● Passage to read:

# # # # # # #

By Mike Bush
St. Louis, MO (KSDK) - For some it's a distant memory; for Rocky Sickmann, it feels like yesterday.
"You never forget what happened that November 4," Sickmann said.
The year was 1979. Sickmann, a 22-year-old Marine guard from Krakow, Missouri, was stationed at the U.S. Embassy in Iran. Incensed at the United States' decision to admit Iran's deposed and unpopular Shah for medical treatment, Islamic militants stormed the embassy. Sickmann and the other guards held off the attackers for several hours behind locked doors.
"Now all of a sudden, the people that did not make it into safety they're bringing them up to the door and now putting guns to their head," recalled Sickmann.
Sickmann and the others were ordered to stand down. Sixty-six Americans were taken hostage.
"So we opened the door," he said. "We were the first ones out and that started the next 444 days."
A few hostages were released but for the next 14 and half months, the 52 remaining were bound, blindfolded, taunted and even endured mock executions.
"The first 30 days, you were not allowed to speak. You were tied to a chair," Sickmann said. "And you're hearing gunshots outside and you're hearing 'death to America' and you're thinking Rocky Sickmann, Krakow, Missouri, and this is where I'm going to die - in the Middle East."
The hostage crisis was played out on TV every night in American homes and in many ways it paralyzed the country. Most analysts believe that it likely cost President Jimmy Carter re-election.
While nearly all the hostages have said they feared for their lives, the worst part, according to Sickmann, was the isolation. By the time their release was finally negotiated, they had trouble comprehending.
"You have to understand this is after the mock firing squads, Russian roulette, being locked in a room and now all of a sudden it's time to go home. And we didn't believe 'em," Sickmann said.
When the hostages did finally make it out, they were treated like heroes.

# # # # # # #

● Records shown:
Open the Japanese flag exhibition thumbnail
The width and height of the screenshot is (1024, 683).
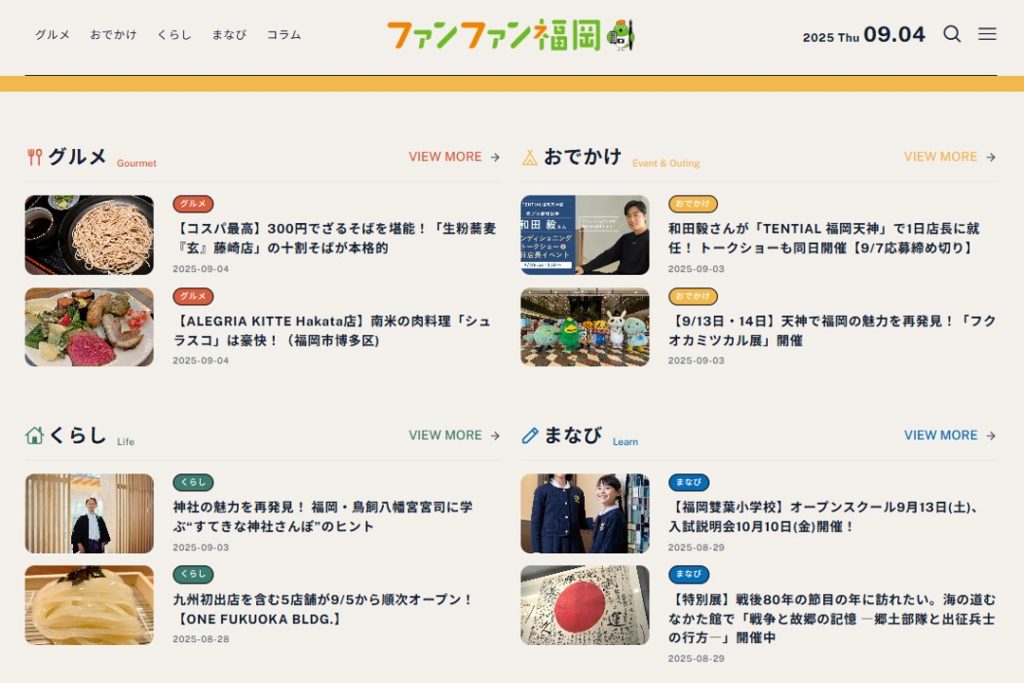(x=584, y=605)
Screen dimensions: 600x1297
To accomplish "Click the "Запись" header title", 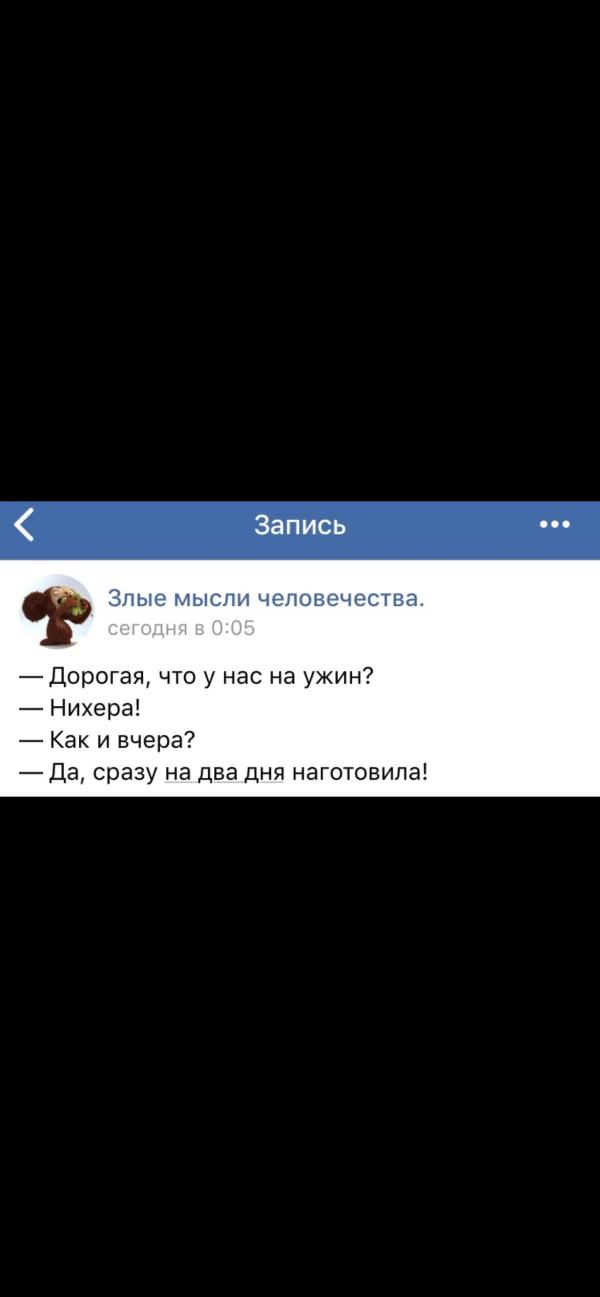I will pos(300,524).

# # # # # # #

● Work request 1:
List the forms of mistreatment that the Iran hostage crisis article names in the sentence beginning "A few hostages were released."
● Work request 2:
According to the Iran hostage crisis article, what decision by the United States angered the militants who stormed the embassy?
● Work request 3:
Extend the article about the Iran hostage crisis, starting after its final sentence.

● Written response 1:
bound, blindfolded, taunted, mock executions

● Written response 2:
The U.S. decision to admit Iran's deposed and unpopular Shah for medical treatment.

● Written response 3:
"We landed in Germany and it was 3 o'clock in the morning and there were hundreds of thousands of people at 3 o'clock in the morning. I thought we were the Beatles or something," Sickmann said.
And thousands were at Lambert when Rocky Sickmann came home.
Thirty years later, Sickmann often thinks about what his parents went through while he was in captivity. He lost them both this past year and the only time he has trouble talking about his experience is when he thinks about the first phone call he made to his dad after his release.
"You remember all those wonderful times with your dad," Sickmann said.
Though none of the hostages were killed there are many who believe the terrorists of today were emboldened by the success of the crisis. Sickmann cringes every time he sees Iranian President Mahmoud Ahmadinejad in the news. From the day he took power, Sickmann has been sure Ahmadinejad was one of his captors.
"I opened the page and here's this full page picture of him and my hair stands up on the back of my neck," Sickmann said.
Even if you don't remember his name, you have likely seen Rocky Sickmann's face around town over the past 30 years. If he's not getting a medal for bravery, he's helping former Rams Quarterback Mark Bulger open up the newly renovated USO at the airport. And he's still involved with the armed services as director of military sales of Anheuser-Busch.
He and Jill, the girlfriend who ran across the tarmac to greet him in 1981, have been married 30 years and raised three children. They recently became grandparents for the first time. Even after all he's been through, he considers himself, lucky.
"Every morning I wake up, I know I'm the luckiest man in the world," he said.
Thirty years is a long time, but not so long that we should forget.